CRISIL Ratings has reaffirmed its ‘CRISIL BBB/Negative’ rating on the long-term bank facilities of Marathwada Auto Compo Private Limited (MACPL).

 

The rating continues to reflect the company’s established market position and track record in the automotive (auto) components industry, reputed client base, efficient working capital management, and comfortable financial risk profile. These strengths are partially offset by moderated operating performance, customer and sectoral concentration in revenues and susceptibility of operating margin to volatile input prices.

 

MSCPL’s revenue improved to around Rs.242 crore in fiscal 2022 from Rs.159 crore in previous year 2021. Revival in demand from key customers and higher realizations have aided company’s revenue growth during the year. The company is expected to maintain steady revenue growth of around 15% in current fiscal as well driven by steadily increasing demand. Company’s operating margin remained modest at about 4.3% in fiscal 2022 and has been lower compared to operating margin of around 8% historically. Higher input prices and time lag in pass through of price escalations impacted the operating profitability. Sharp increase in operating margin remains critical and will be monitored. MACPL has embarked on a large capex of Rs. 50 Crores to foray into manufacturing of rollers for road rollers. The capex is expected to be funded by debt to the tune of around 75%. The debt funded capex and increasing working capital requirements meant the gearing should moderate in near to medium term. Further timely ramp-up in sales from new capacity remains to be seen.

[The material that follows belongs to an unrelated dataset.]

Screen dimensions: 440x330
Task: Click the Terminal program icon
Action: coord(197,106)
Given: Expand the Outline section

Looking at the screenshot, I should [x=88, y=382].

Key Rating Drivers & Detailed Description

Strengths:

  • Established market position and track record with reputed clientele: The promoters have experience of over four decades and long-standing relationships with suppliers and customers in the industry. Strong relationships with reputed auto manufacturers and auto component companies such as Bajaj Auto Ltd. (CRISIL AAA/Stable/CRISIL A1+), TVS Motor Co, Piaggio Vehicles Pvt. Ltd. (CRISIL A+/Negative/CRISIL A1), JCB India and Endurance Technologies (CRISIL AA/Positive/CRISIL A1+) should support the business risk profile. Further the company has diversified into heavy fabrication business for JCB India and others and has also recently forayed into manufacturing components for electric vehicles. The company’s ongoing foray into manufacturing of rollers also aims at diversifying the revenue streams.

 

  • Efficient working capital management: Working capital requirements are controlled as indicated by estimated gross current assets of 110 days as on March 31, 2022, with estimated receivables and inventory of 70 and 21 days, respectively. Also, credit received on procurement of raw materials, of 50-60 days, supports working capital management.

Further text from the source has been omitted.